Collected data entries
···
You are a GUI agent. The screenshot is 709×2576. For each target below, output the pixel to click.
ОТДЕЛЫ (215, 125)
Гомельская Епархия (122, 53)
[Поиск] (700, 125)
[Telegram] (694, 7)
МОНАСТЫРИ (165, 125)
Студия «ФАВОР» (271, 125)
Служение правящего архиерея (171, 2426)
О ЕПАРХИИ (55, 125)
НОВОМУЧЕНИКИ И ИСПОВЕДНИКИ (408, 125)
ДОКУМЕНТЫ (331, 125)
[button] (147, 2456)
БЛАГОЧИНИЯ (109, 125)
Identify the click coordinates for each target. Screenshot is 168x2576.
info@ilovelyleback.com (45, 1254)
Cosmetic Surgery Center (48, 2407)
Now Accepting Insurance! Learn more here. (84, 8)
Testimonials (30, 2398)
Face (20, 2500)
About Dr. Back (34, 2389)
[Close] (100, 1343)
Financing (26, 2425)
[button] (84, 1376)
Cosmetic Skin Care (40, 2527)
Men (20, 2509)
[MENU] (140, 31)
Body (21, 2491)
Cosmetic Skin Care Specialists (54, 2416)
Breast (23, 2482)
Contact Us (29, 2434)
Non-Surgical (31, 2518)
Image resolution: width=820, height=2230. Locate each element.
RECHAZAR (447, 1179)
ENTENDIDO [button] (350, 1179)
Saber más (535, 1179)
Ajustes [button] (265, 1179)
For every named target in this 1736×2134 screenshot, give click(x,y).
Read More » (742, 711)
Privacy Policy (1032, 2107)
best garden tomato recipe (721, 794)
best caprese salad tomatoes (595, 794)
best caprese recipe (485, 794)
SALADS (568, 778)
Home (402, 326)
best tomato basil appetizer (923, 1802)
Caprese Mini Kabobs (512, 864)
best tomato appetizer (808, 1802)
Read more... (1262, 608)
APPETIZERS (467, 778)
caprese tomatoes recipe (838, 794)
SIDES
···
### HOW TO COMPLETE THIS TASK
In the entries above, tally the lines that include the string "Skin". Give the figure only.

### FINAL ANSWER
2